<<<<
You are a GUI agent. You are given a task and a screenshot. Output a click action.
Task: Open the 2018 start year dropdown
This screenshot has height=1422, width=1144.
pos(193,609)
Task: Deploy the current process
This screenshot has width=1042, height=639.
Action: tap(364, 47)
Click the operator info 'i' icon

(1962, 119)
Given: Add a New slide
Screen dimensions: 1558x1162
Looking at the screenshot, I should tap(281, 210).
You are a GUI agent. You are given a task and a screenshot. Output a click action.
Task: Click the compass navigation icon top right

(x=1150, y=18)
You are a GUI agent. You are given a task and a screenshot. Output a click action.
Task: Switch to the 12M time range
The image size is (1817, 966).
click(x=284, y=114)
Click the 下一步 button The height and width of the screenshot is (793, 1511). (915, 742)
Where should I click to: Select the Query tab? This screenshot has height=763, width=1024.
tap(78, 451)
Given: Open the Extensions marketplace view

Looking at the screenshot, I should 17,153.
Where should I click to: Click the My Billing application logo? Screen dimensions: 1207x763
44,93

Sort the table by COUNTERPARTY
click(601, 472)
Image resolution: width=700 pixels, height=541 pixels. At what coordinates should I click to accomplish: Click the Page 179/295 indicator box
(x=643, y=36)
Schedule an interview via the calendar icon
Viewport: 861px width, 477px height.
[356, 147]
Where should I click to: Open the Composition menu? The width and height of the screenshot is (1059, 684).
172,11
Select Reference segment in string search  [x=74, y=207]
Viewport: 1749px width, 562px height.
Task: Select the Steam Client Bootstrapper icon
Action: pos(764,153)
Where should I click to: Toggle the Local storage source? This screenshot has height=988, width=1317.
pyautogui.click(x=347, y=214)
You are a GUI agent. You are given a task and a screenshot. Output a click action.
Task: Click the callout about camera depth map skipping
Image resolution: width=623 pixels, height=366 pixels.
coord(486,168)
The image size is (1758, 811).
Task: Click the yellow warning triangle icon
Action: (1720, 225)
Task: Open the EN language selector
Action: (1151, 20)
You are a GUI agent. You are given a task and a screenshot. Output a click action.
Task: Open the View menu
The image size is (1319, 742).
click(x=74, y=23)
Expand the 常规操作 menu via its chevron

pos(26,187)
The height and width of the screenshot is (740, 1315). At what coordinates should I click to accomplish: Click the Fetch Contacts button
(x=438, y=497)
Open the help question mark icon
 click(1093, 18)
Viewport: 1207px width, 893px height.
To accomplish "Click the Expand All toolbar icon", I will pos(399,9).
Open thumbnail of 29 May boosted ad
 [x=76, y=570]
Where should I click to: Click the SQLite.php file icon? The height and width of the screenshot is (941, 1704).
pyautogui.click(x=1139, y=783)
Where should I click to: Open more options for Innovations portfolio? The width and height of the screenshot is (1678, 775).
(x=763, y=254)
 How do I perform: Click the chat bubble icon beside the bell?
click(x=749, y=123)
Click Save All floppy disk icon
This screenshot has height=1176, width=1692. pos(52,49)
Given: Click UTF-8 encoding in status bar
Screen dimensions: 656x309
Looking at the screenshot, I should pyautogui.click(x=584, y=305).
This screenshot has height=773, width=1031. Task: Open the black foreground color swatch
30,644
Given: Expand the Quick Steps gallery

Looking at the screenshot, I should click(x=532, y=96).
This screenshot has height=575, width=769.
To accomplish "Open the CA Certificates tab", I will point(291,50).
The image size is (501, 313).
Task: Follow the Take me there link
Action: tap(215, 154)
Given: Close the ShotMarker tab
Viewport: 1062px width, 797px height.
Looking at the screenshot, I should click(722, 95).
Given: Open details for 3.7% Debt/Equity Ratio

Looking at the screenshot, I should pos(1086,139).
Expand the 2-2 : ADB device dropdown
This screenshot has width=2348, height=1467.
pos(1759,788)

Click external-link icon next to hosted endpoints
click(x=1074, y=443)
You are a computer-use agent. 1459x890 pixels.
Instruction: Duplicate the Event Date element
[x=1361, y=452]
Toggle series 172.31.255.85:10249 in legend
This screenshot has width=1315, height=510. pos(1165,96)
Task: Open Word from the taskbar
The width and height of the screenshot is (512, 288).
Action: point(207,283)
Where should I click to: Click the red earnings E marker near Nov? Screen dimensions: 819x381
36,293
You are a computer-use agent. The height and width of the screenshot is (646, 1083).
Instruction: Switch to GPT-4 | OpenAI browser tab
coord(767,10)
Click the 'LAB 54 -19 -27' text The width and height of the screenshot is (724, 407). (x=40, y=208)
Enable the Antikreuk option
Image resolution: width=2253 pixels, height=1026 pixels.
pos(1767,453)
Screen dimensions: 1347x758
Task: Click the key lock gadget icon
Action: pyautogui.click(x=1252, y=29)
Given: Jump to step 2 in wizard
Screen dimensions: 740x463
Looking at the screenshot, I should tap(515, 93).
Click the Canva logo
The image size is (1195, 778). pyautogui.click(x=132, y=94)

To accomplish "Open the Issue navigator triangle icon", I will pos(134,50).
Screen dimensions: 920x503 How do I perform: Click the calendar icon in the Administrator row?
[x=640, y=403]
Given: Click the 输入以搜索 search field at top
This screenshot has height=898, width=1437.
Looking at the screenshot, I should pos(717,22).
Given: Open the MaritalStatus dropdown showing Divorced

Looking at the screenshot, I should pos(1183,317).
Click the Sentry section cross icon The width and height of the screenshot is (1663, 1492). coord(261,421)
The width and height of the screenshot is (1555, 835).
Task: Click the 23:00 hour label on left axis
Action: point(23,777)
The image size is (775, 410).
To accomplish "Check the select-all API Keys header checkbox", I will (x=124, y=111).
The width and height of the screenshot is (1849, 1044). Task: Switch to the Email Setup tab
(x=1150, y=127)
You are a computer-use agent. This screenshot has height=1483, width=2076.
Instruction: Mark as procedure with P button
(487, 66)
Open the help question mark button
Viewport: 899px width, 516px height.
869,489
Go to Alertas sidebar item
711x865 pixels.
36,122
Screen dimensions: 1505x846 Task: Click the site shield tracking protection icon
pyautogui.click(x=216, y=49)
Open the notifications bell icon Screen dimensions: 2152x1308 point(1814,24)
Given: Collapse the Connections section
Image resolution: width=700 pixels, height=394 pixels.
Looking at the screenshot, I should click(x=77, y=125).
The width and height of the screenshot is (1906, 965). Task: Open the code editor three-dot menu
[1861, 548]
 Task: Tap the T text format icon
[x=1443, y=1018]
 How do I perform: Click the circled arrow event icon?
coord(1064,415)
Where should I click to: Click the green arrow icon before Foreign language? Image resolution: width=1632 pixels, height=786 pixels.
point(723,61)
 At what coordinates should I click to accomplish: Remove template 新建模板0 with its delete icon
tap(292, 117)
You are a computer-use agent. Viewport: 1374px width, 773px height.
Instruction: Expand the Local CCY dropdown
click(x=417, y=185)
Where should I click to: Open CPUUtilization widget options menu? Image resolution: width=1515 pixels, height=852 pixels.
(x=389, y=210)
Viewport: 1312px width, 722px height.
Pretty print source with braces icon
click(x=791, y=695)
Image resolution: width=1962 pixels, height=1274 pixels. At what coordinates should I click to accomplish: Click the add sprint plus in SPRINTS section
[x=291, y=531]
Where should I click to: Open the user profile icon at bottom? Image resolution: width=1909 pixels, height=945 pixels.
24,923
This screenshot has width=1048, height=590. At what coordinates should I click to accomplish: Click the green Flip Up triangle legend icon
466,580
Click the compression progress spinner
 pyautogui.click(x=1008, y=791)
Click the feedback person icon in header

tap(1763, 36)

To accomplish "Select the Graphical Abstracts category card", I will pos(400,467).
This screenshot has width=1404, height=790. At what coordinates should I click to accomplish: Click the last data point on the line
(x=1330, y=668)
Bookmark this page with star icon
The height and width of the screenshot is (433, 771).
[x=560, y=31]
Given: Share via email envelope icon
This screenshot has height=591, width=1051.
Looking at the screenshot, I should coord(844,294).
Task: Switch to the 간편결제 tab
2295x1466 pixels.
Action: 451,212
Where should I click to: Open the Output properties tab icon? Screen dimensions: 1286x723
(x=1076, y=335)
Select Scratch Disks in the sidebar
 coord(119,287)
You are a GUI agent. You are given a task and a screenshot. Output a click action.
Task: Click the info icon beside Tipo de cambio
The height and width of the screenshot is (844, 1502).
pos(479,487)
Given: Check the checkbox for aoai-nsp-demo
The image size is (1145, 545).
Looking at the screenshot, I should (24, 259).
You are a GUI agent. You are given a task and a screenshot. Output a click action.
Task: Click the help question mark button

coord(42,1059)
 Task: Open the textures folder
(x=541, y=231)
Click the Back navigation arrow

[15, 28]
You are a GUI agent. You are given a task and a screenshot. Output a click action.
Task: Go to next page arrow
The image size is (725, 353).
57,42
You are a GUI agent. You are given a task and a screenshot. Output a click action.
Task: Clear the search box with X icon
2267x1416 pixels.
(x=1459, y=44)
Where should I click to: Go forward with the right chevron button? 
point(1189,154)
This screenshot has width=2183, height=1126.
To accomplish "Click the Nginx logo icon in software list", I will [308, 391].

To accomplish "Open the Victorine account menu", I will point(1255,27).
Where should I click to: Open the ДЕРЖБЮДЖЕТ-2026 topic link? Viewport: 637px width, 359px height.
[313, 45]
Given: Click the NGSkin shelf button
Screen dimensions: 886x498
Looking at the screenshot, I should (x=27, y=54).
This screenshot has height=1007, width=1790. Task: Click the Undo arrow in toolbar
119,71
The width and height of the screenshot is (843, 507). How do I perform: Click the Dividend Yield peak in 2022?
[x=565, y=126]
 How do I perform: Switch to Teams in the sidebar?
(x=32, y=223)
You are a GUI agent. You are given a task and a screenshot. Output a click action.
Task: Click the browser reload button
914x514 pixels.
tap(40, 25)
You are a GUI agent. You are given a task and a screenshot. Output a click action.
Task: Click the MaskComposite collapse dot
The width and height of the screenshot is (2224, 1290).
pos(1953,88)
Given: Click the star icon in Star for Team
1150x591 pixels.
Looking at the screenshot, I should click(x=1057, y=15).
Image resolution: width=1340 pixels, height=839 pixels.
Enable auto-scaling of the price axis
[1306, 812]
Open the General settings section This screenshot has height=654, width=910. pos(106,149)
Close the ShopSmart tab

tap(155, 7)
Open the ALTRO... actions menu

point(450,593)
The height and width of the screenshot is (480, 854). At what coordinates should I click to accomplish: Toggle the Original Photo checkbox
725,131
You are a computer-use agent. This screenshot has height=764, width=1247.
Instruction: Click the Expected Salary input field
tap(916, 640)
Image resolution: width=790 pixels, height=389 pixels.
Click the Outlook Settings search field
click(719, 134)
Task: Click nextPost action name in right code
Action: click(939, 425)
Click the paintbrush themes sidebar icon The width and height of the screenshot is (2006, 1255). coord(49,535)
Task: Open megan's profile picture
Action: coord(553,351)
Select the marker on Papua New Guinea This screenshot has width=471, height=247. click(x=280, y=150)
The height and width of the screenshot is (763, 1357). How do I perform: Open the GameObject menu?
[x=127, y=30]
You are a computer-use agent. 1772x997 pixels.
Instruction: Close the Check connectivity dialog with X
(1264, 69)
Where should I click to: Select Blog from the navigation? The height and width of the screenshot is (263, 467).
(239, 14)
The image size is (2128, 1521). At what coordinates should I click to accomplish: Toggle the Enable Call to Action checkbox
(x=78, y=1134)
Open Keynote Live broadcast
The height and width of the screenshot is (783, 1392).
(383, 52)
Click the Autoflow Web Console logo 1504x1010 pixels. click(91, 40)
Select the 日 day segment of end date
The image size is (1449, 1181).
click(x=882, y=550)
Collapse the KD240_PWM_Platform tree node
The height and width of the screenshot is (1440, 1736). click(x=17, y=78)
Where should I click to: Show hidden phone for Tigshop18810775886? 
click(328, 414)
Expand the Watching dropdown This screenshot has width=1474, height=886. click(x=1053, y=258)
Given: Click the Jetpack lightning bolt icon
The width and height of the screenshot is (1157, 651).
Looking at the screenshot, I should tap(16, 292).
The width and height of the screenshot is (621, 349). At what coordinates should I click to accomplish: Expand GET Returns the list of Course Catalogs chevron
>>>>
* The task *
Lines containing the word "list": how many are there in the data above? Reply with only that number.

* Solution for this task *
2